Ternyata secara umum hampir sama dengan ekaristi di Katolik Roma. Bahkan sama dengan misa di Gereja Katolik sebelum Konsili Vatikan II. Pastornya membelakangi umat. Ada pagar pembatas area altar dengan jemaat.
Kata-kata liturgi pun boleh dikata 11/12 dengan Katolik Roma. Cuma beda terjemahan saja. Lagu-lagunya tenang, meditatif, banyak pendarasan Mazmur macam di biara-biara.
Bedanya, Gereja Katolik Bebas tidak mengakui Paus di Vatikan. Pusat gerejanya di Belanda kalau tidak salah. Gereja ini sangat mirip Katolik Roma meski di Indonesia digolongkan sebagai Kristen (Protestan). Sebetulnya kurang cocok disebut Protestan.
Gak nyangka, Stefanus Nuradhi, anggota komunitas tempo doeloe, ternyata tahu banyak tentang Gereja Katolik Bebas. Bahkan, dia pernah jadi misdinar alias putra altar di GKB St Bonifacius.
"Berkunjung ke dua bangunan berdampingan di Jalan Serayu 9 dan 11 sama saja kembali ke kenangan waktu remaja dulu. Bagaimana tidak, karena waktu itu saya aktif sebagai anggota PPTI (Perhimpunan Pemuda Theosofi Indonesia Cabang Surabaya "JYOTI", dan juga misdinar di GKB St. Bonifacius," tulis Stefanus.

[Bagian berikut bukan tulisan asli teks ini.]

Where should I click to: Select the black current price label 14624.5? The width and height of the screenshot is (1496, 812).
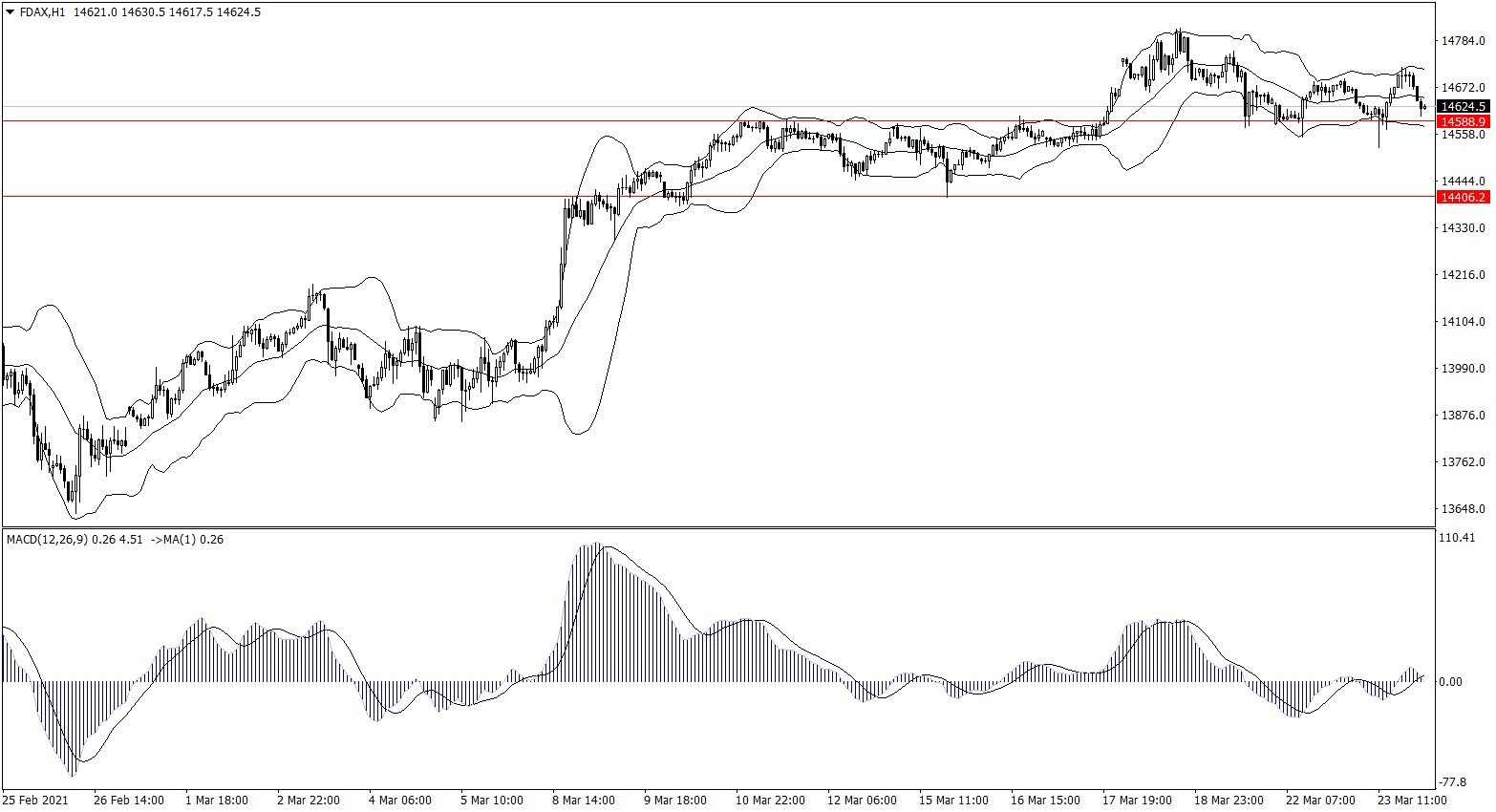pos(1463,107)
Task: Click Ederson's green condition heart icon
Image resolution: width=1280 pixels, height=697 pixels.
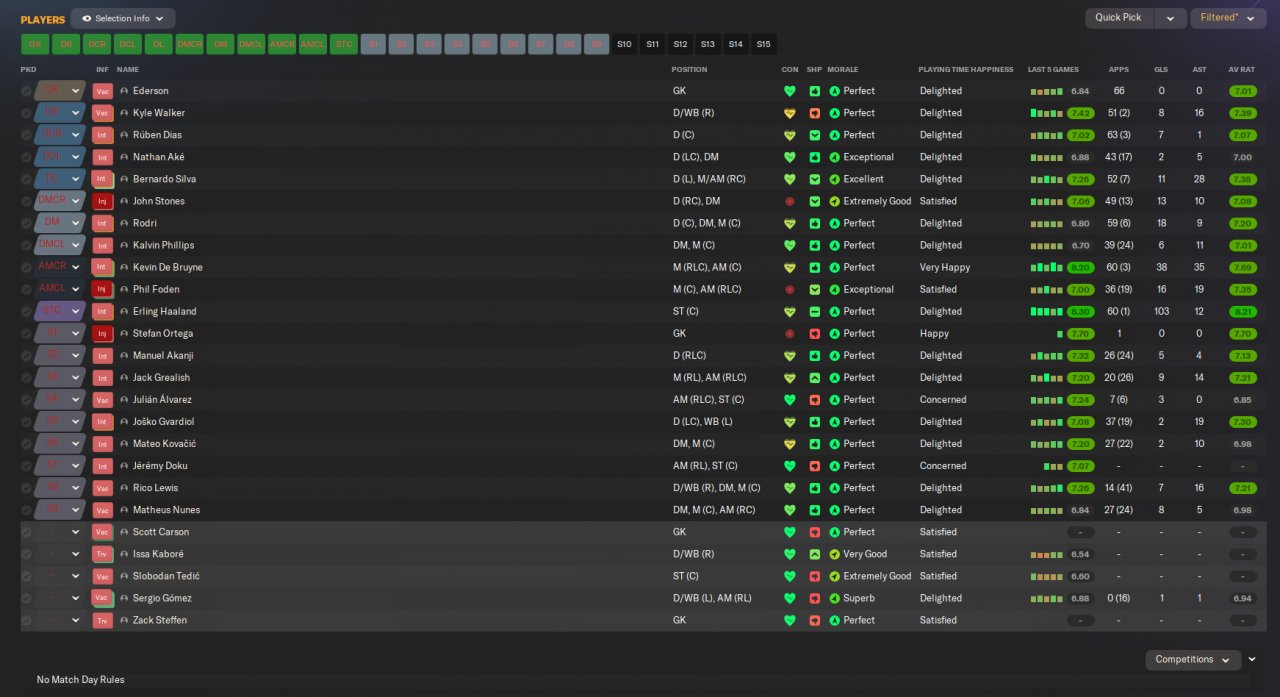Action: 790,91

Gereja Katolik Bebas St Bonifacius Surabaya dibangun tahun 1923. Peletakan batu pertama dilakukan oleh Loji Mason St Germain, dibangun oleh Nedam dan didesain oleh Jo & Sprey.
Tahun 1926 Gereja Katolik Bebas St Bonifacius diresmikan oleh Bishop (Uskup) regional Hindia Belanda waktu itu J.L. Mazel. Gedung itu secara terus-menerus dipakai untuk ibadah hingga sekarang.
"Bentuk bangunan gereja sendiri sepertinya terinspirasi gereja kecil distrik di Eropa," kata Stefanus yang kini anggota Gereja Katolik (Tidak Bebas) di Jalan Kepanjen, Surabaya.
Di sebelahnya, pada tahun 1929 dibangun gedung loji St. Germain. Peletakan batu pertamanya dilakukan oleh C.W. Leadbeater pada hari Sabtu 3 Agustus 1929. Peresmiannya oleh A.G. Vreede pada 23 Agustus 1930.
"Dua gedung ini merupakan warisan heritage buat Surabaya, yang sarat dengan sejarah gerakan Theosophical Society yang didirikan oleh Helena Petrovna Blavatsky dan Col. Olcott di NY 1875 dan menyebar ke seluruh dunia termasuk Indonesia. Tahun 1882 pusat pindah ke Adyar, India."
Dalam perkembangannya Theosofi memiliki dua sanggar. Satunya di Jalan Kedungdoro 4 dengan status sewa untuk kegiatan organisasi dan gathering.
Sedangkan gedung di Jalan Serayu 9 untuk pendalaman esoteris theosofi. Saat ini Perhimpunan Theosofi Tjabang Indonesia (PTTI) telah berubah jadi Perhimpunan Warga Theosofi Indonesia Sanggar Penerangan.